6.28 Sleep deprivation, CA vs. OR, Part I. According to a report on sleep deprivation by the Centers for Disease Control and Prevention, the proportion of California residents who reported insu"cient rest or sleep during each of the preceding 30 days is 8.0%, while this proportion is 8.8% for Oregon residents. These data are based on simple random samples of 11,545 California and 4,691 Oregon residents. Calculate a 95% confidence interval for the di???erence between the proportions of Californians and Oregonians who are sleep deprived and interpret it in context of the data.53
p_ca <- 8/100
p_or <- 8.8/100
n_ca <- 11545
n_or <- 4691

se <- sqrt(p_ca * (1 - p_ca) / n_ca + p_or * (1 - p_or) / n_or)
point_est <- p_ca - p_or
lo <- point_est - 1.96 * se
hi <- point_est + 1.96 * se
c(lo, hi)
## [1] -0.017498128  0.001498128

ANSWER: the 95% Confidence interval for the difference (California-Oregan) is between -0.017 to 0.0015. We are 95% confident to conclude that the diffrence in sleep deprivation proportion between California and Oregon residents is within the said level.

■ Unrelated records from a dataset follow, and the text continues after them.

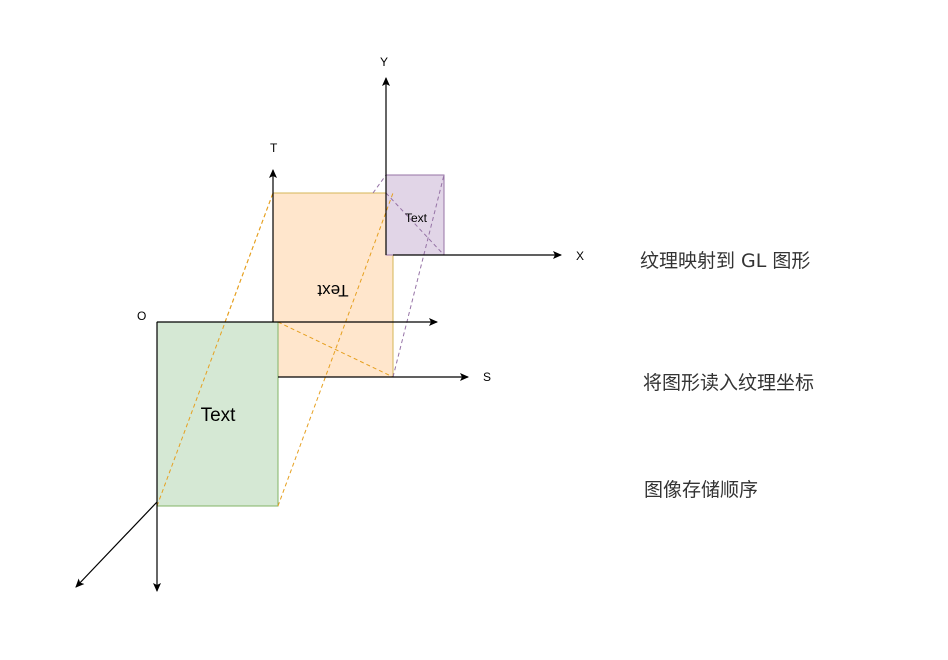 Image resolution: width=948 pixels, height=660 pixels. Describe the element at coordinates (219, 416) in the screenshot. I see `image-box-text: Text` at that location.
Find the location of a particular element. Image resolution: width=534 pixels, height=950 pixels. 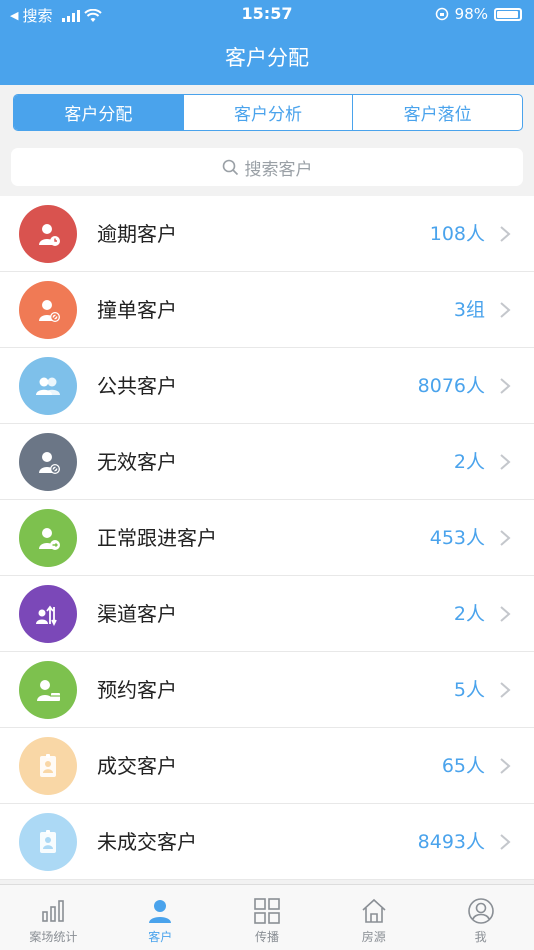

status-bar: ◀ 搜索 15:57 98% is located at coordinates (267, 14).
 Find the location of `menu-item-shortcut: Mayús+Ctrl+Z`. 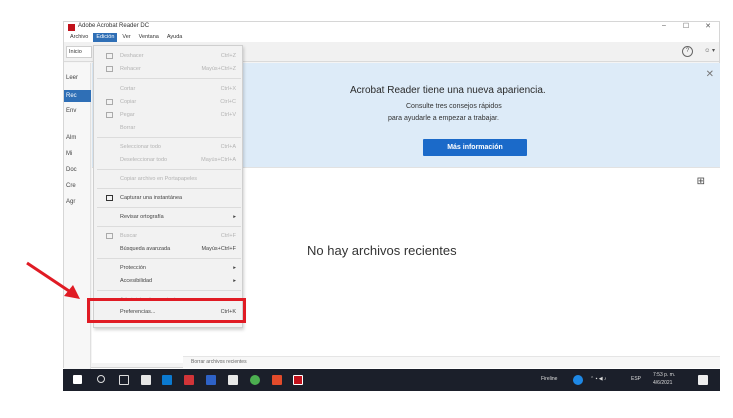

menu-item-shortcut: Mayús+Ctrl+Z is located at coordinates (218, 69).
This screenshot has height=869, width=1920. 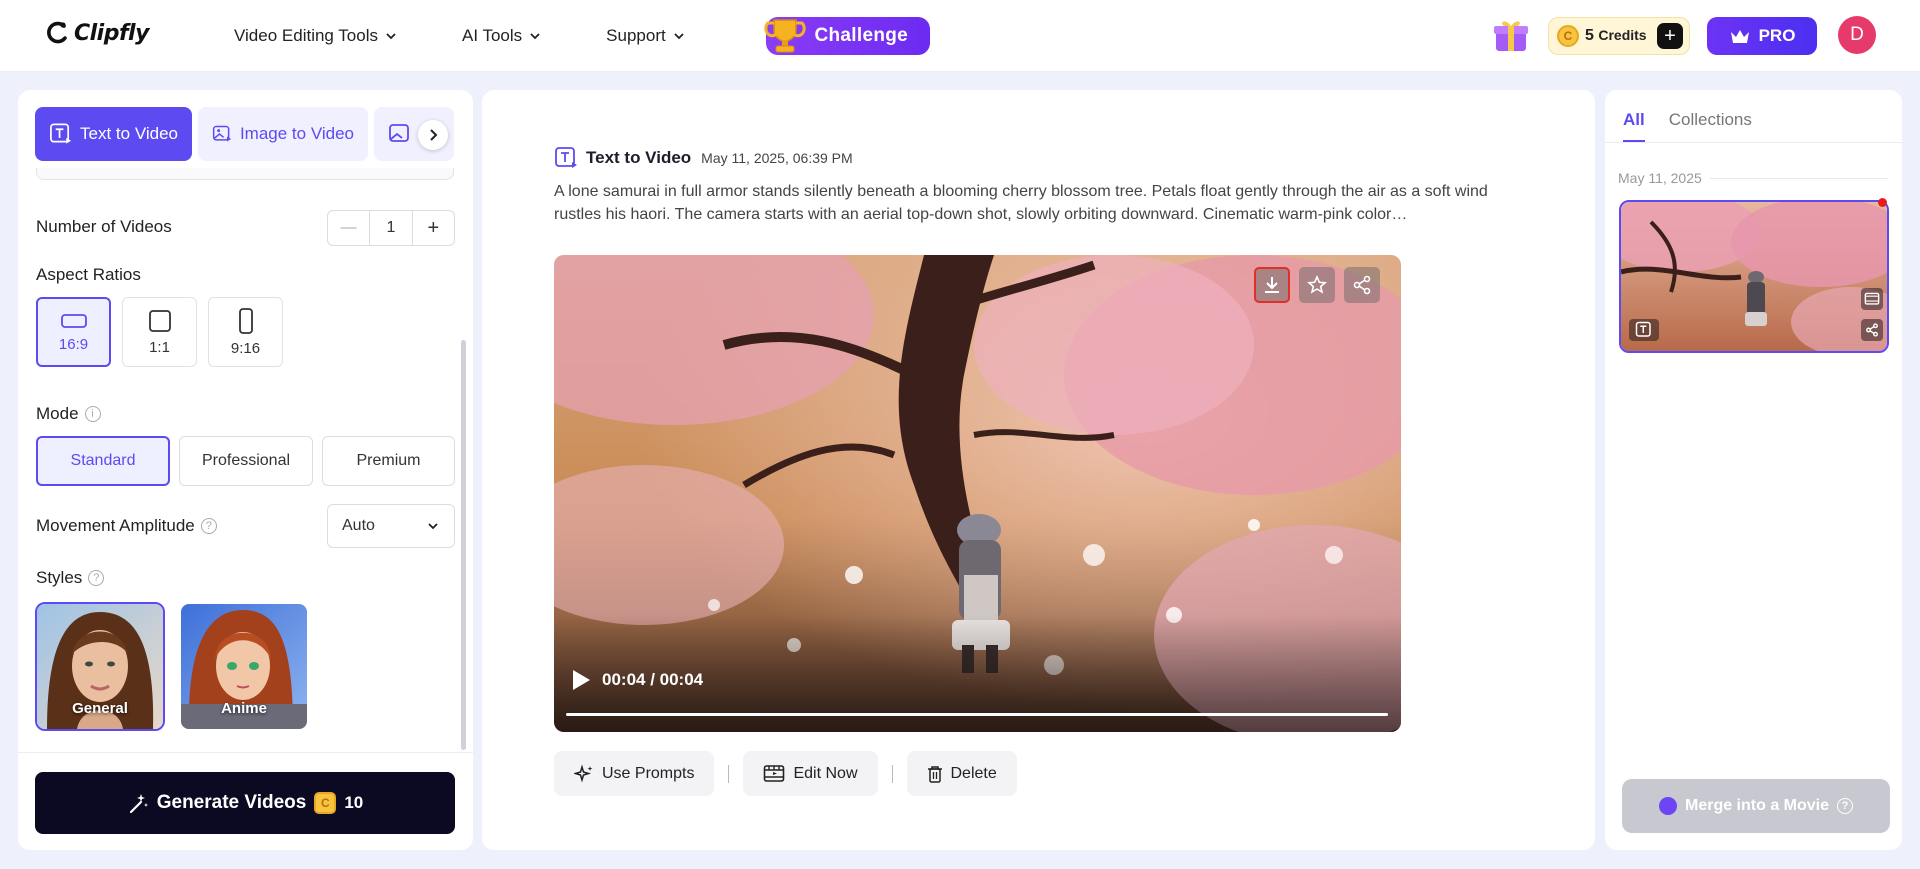 I want to click on movement-amplitude-select: Auto, so click(x=391, y=526).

6.44 Barking deer. Microhabitat factors associated with forage and bed sites of barking deer in Hainan Island, China were examined from 2001 to 2002. In this region woods make up 4.8% of the land, cultivated grass plot makes up 14.7% and deciduous forests makes up 39.6%. Of the 426 sites where the deer forage, 4 were categorized as woods, 16 as cultivated grassplot, and 61 as deciduous forests. The table below summarizes these data.62 Woods Cultivated grassplot Deciduous forests Other Total 4 16 67 345 426
  1. Write the hypotheses for testing if barking deer prefer to forage in certain habitats over others.

\(H_0\): - There is no difference in habitat on foraging for barking dear.
\(H_A\): - Barking Deer do prefer one or more habitats over other habitats for foraging.

  1. What type of test can we use to answer this research question?

chi square test will be a reasonable test for this hypothesis.

  1. Check if the assumptions and conditions required for this test are satisfied.
# formula: expected <- 426* proportion_observed

woods <- round(426 * .048)
woods
## [1] 20
cultivated_grass <- round(426 * .147)
cultivated_grass
## [1] 63
decidous_forest <- round(426 * .396)
decidous_forest
## [1] 169
other <- round(426 * (1-(.048 + .147 + .396)))
other
## [1] 174
total <- round (426*1)
total
## [1] 426

The conditions are satisfied. We can assume that each case is independent of each other. Also from above, we can see that all expected counts for the categories are all more than 5.

  1. Do these data provide convincing evidence that barking deer prefer to forage in certain habitats over others? Conduct an appropriate hypothesis test to answer this research question.

\(H0\): There is no difference in any of the habitat at all for barking deer’s preference. \(HA\): Barking deer prefer some habitat over others.

chi <- (4-woods)^2/woods + (16-cultivated_grass)^2/cultivated_grass + (61-decidous_forest)^2/decidous_forest + (345-other)^2/other
chi
## [1] 284.933
options(scipen = 999)
pchisq(chi, 3, lower.tail = FALSE)
## [1] 0.0000000000000000000000000000000000000000000000000000000000001813092

Because our p value is much smaller than 0.05 (as a matter of fact, close to 0, or 99.99% more likely), we reject the null hypotheis. We conclude that barking deer do prefer some habitats more so than others (although this test does not tell us which of these habitats is preferred).